* Task item A
In the text on short kids below, at which school is study author David E. Sandberg a pediatric psychologist?
* Task item B
Write a continuation of the text on short kids below, starting after its last sentence.

* Document text
□ □ □

People often presume that short kids -- especially boys -- aren't as popular as tall kids and are often teased, bullied, or depressed about their size. However, one study of almost 1,000 middle- and high-schoolers found that height made little difference in how much classmates like each other. "Short kids tend to be well-adjusted and to have just as many friends as taller classmates," says study author David E. Sandberg, PhD, a pediatric psychologist at the University of Michigan Medical School, in Ann Arbor. "If these older kids are faring okay at a time when height differences are most noticeable and bullying is more of an issue, then younger kids who are short are probably fine too."
Although the study's findings are encouraging, it can still be tough to be little -- particularly if you're a boy. "It's more socially acceptable for a girl to be small than for a boy to be short," says Dr. Dreyer. After all, girls are referred to in flattering ways -- petite, cute -- while boys tend to be called shrimp, shorty, or peewee.

□ □ □

* Input data
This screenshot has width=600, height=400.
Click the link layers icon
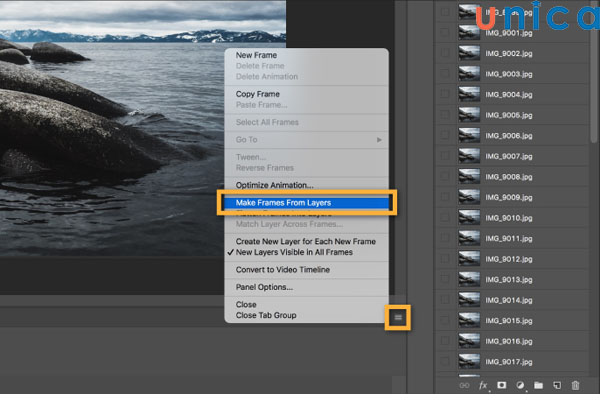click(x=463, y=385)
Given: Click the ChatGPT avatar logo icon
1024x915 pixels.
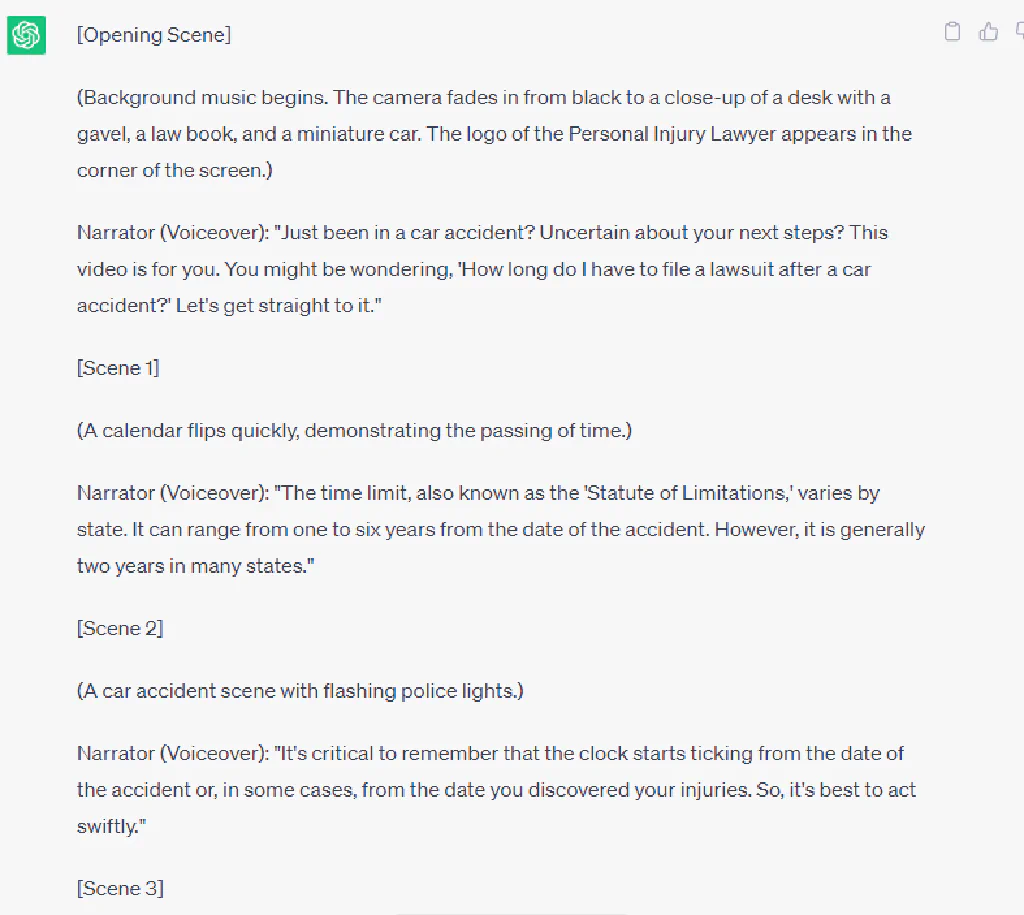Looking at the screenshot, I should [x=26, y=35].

□ □ □

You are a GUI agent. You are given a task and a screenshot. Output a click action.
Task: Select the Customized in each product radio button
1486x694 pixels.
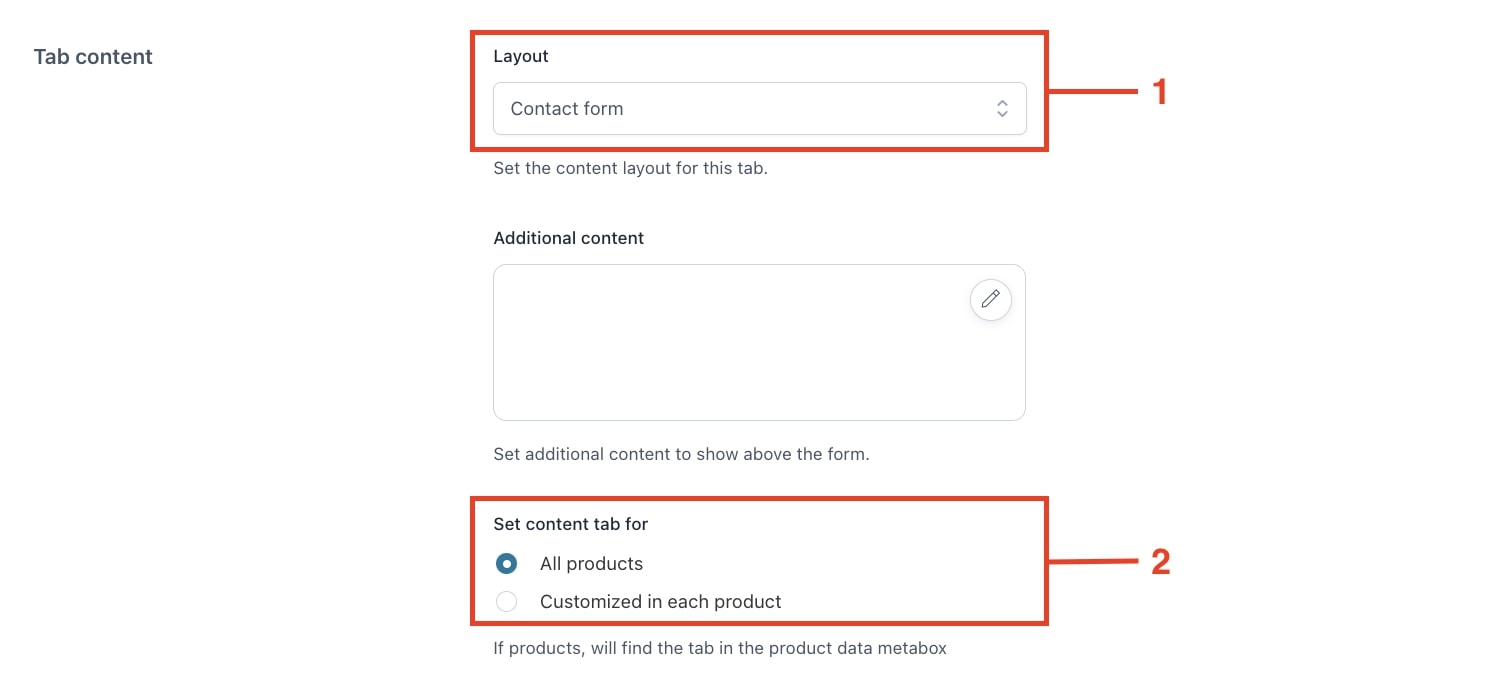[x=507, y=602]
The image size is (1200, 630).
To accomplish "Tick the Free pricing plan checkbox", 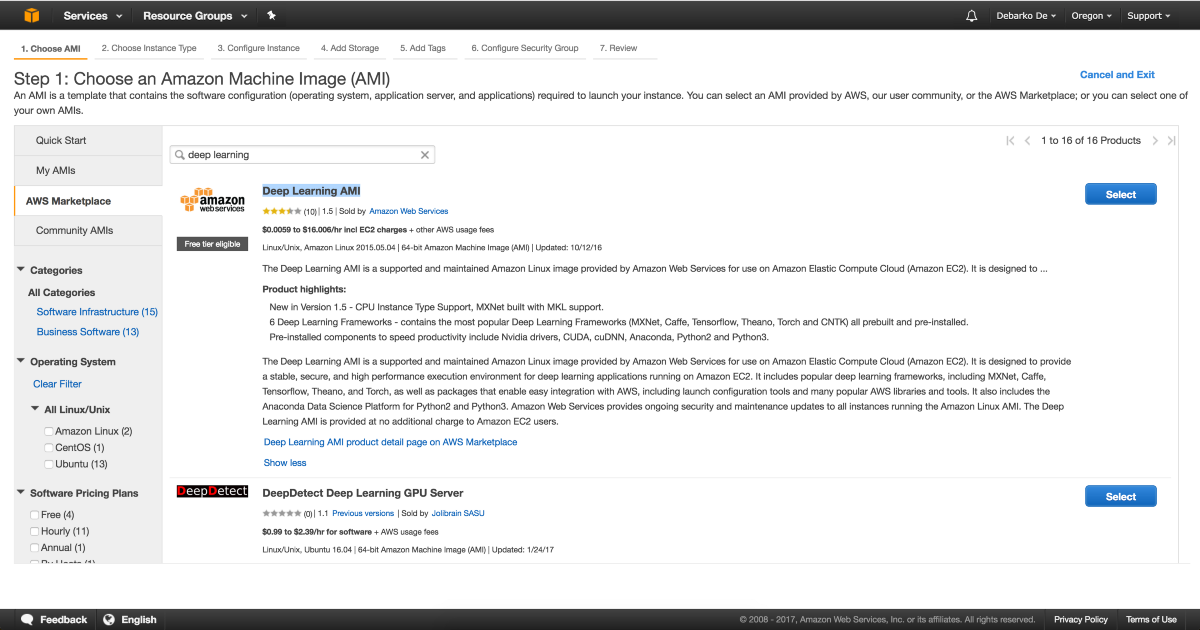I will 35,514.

□ □ □

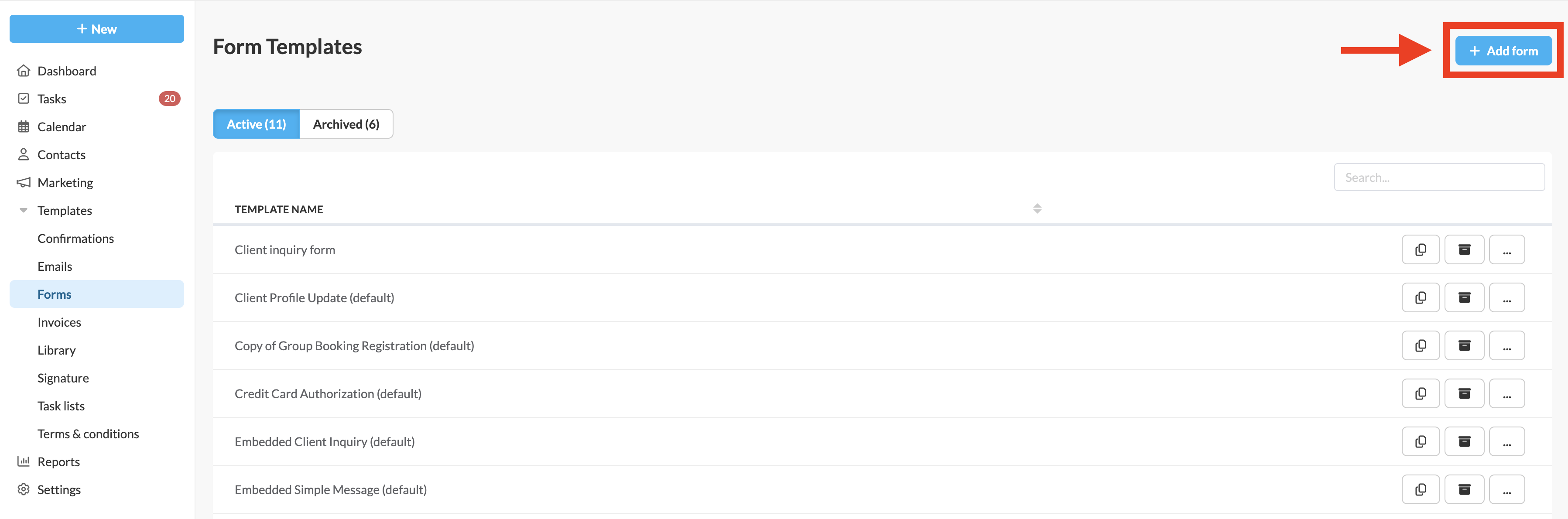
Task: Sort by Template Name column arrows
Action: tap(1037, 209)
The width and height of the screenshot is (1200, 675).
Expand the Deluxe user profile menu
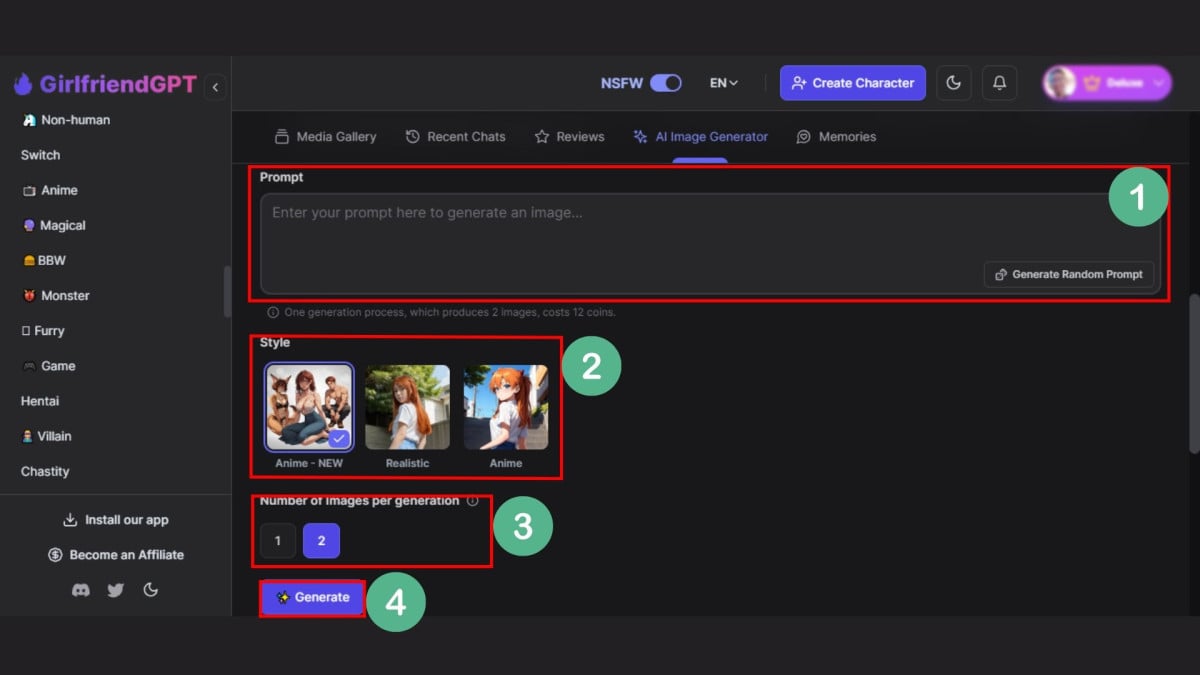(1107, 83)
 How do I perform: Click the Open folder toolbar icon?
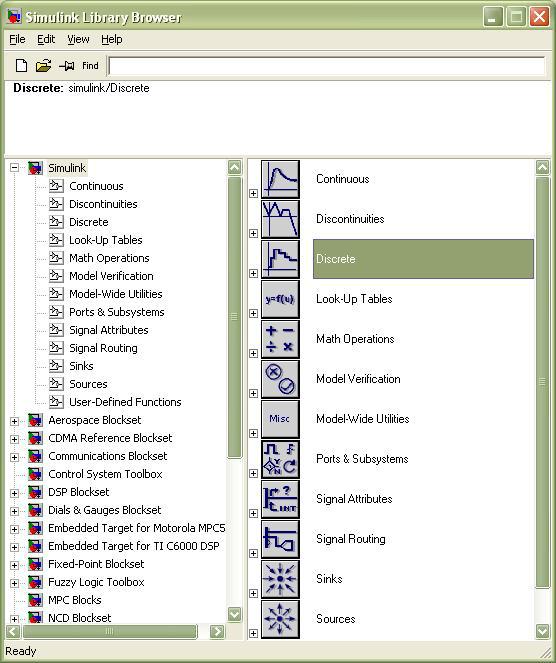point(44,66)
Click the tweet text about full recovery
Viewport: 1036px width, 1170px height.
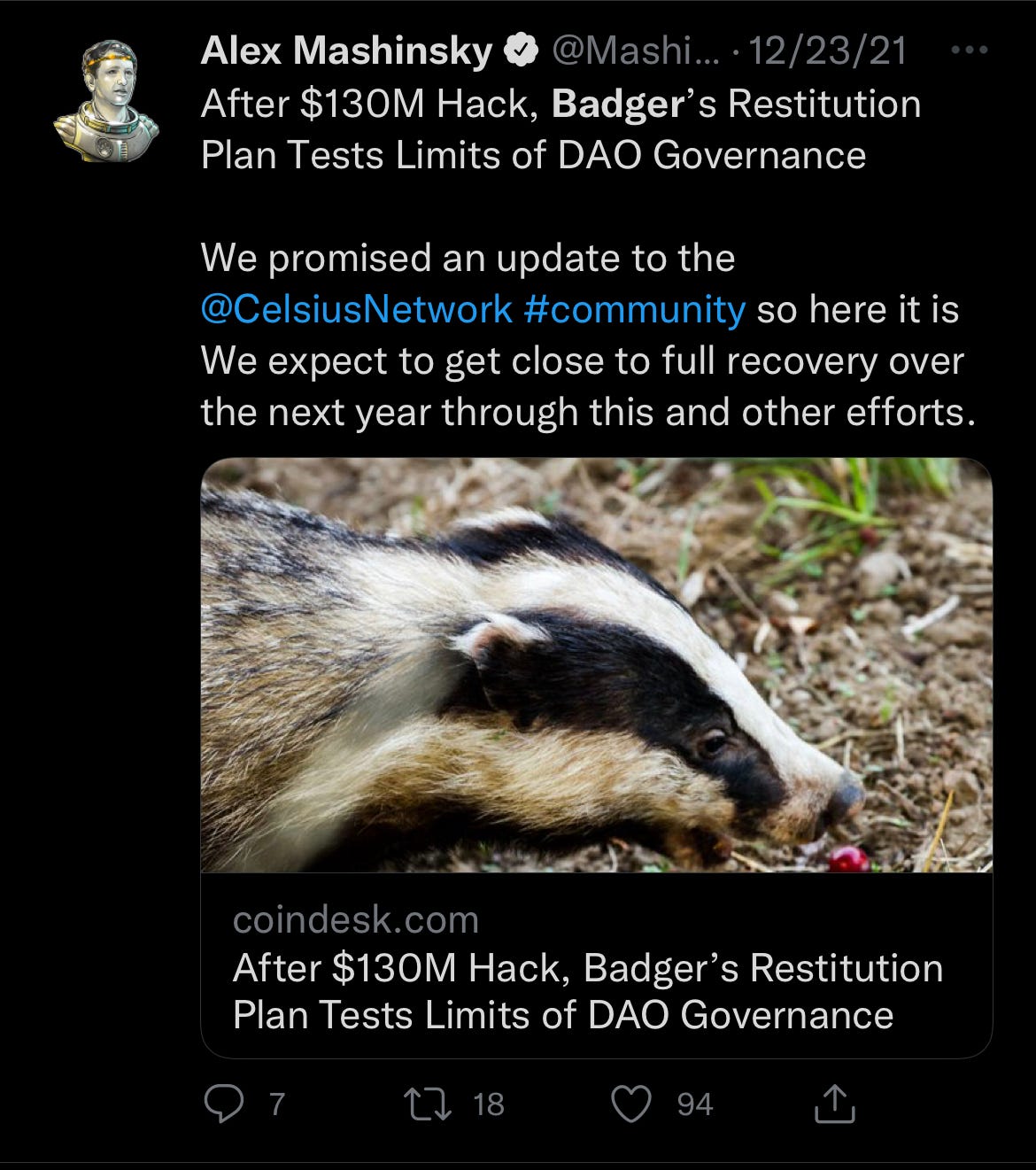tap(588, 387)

□ □ □

* Exercise result A
The University of Michigan Medical School, in Ann Arbor.

* Exercise result B
Even parents would rather have tall sons. One study at the Children's Hospital of Philadelphia found that boys are taken to growth specialists twice as often as girls are, even though boys aren't more prone to shortness. "Society views tall men as being strong, confident, and desirable, and parents of small boys don't want their sons to have a disadvantage in life," says study author Adda Grimberg, MD, a pediatric endocrinologist.
If your child's on the short side, it can be difficult for you to watch other kids, and even tactless adults, treat him differently because of his size -- especially if you had a similar experience when you were a kid. But if you're overly fixated on his height or get defensive when people comment about it, he could get the message that being small is bad or that his size defines him, says Dr. Grimberg. Instead, give your child the tools he needs to feel good about himself inside and out.
Find areas where he can shine. Small kids can excel at lots of sports, including soccer, gymnastics, and martial arts. But if your child wants to play basketball or volleyball, encourage him to try it. Of course, there are also plenty of nonphysical activities he can get involved in, such as playing a musical instrument or acting in the school play.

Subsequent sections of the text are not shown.